Il devient de plus en plus difficile de remporter des élections selon les règles traditionnelles, comme en 2018, quand le vote réel, avant le bourrage d’urnes, permettait de réélire Vladimir Poutine au poste de président. Les falsifications et exagérations avaient alors pour but d’arrondir les chiffres à une jolie hausse. Cette fois, les sondages de sortie des urnes menés par des observateurs indépendants le jour du vote classique, mercredi, dans les grandes villes, ont montré que la Commission électorale avait tout intérêt à prendre les devants pour assurer ses arrières : à Moscou et à Saint-Pétersbourg, le «non» était largement devant.
Pour les experts, la confiance envers les institutions politiques continue de s’éroder, surtout vis-à-vis du pouvoir fédéral et de la personne de Vladimir Poutine. Si les amendements à la Constitution avaient été présentés au vote populaire en blocs thématiques, comme l’exige la loi, on aurait observé un soutien réel aux sujets sociaux (l’indexation des salaires et des retraites) et idéologiques (la famille, les enfants, le couple hétérosexuel, la glorification des aïeux). Mais les aménagements politiques, et surtout la remise à zéro du compteur présidentiel de Vladimir Poutine, soulèvent moins d’enthousiasme, voire un net rejet.

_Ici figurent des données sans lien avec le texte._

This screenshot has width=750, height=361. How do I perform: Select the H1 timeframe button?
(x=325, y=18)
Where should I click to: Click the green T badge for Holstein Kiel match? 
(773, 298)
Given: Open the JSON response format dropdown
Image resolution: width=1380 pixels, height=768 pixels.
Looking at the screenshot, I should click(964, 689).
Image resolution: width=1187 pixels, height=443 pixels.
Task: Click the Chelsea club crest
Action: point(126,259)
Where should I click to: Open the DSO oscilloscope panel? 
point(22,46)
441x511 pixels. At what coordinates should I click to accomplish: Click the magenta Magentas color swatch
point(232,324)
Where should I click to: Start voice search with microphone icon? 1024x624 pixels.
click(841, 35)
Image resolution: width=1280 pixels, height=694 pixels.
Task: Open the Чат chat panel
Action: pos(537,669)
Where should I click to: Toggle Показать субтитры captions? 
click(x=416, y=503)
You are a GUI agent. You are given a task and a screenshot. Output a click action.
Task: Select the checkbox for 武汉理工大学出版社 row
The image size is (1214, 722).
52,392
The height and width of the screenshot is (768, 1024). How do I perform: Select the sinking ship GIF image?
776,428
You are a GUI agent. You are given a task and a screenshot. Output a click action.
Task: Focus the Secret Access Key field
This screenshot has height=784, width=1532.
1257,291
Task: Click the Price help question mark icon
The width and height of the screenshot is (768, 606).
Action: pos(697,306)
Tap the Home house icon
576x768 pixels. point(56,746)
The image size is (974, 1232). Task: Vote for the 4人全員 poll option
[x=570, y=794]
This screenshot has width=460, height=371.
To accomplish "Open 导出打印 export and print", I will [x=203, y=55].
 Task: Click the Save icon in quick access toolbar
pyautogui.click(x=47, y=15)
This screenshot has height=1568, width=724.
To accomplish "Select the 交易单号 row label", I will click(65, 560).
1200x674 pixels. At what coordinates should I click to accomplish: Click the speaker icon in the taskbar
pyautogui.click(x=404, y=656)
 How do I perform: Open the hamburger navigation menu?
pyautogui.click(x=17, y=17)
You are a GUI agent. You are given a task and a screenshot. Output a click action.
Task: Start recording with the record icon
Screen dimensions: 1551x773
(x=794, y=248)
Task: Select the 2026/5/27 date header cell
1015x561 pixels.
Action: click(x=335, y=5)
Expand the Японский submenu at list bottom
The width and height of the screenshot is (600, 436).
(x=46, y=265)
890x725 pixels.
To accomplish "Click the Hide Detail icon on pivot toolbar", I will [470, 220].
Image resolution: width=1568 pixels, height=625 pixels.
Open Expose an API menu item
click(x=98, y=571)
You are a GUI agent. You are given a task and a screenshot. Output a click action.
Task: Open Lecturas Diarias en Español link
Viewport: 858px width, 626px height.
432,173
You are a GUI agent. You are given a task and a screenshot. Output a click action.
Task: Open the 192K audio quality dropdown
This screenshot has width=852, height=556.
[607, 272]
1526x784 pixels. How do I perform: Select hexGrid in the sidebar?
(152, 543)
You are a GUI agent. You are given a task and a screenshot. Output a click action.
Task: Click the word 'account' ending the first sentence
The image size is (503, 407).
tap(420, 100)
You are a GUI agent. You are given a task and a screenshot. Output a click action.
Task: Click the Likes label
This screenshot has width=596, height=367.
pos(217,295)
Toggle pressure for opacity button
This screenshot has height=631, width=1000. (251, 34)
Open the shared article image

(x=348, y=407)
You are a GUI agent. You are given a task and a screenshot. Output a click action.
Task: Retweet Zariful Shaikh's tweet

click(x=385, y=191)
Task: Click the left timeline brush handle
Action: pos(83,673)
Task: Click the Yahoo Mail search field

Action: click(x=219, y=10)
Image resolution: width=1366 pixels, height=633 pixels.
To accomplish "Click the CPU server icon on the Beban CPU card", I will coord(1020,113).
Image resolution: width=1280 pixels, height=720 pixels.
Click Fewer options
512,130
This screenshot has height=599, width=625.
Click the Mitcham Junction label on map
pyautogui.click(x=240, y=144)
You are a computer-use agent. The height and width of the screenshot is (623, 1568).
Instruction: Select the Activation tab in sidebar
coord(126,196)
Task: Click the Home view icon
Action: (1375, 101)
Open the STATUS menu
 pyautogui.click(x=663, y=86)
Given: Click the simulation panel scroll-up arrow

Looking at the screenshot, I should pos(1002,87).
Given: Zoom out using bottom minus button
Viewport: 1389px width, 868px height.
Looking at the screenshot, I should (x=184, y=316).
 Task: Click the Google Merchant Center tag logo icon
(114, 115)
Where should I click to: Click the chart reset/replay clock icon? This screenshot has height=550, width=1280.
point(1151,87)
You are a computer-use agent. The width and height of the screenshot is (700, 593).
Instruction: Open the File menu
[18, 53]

En 2014, avec l’annexion de la Crimée, Vladimir Poutine était au faîte de sa gloire en tant qu’incarnation et personnification du pouvoir, source de légitimation de toutes les instances et de toutes les décisions politiques. Mais ce lustre ternit, l’«effet Crimée» s’évente, et le président russe commence à fonctionner davantage comme un repoussoir.
Si l’objectif de la réforme constitutionnelle n’avait pas été la pérennisation de son pouvoir personnel, tout ce cirque n’aurait pas été utile. Personne ne serait allé se rebiffer contre la protection des animaux ou de la langue russe. Selon les observateurs, le niveau de fraude électorale dans cette «votation nationale», sans précédent depuis 2011, ne présage rien de bon pour les scrutins à venir. Qui plus est, le «oui» triomphant à 78 % ne correspond pas au ressenti d’une partie conséquente de l’électorat, et délégitime encore plus, s’il le fallait, les instances électorales et, in fine, le régime.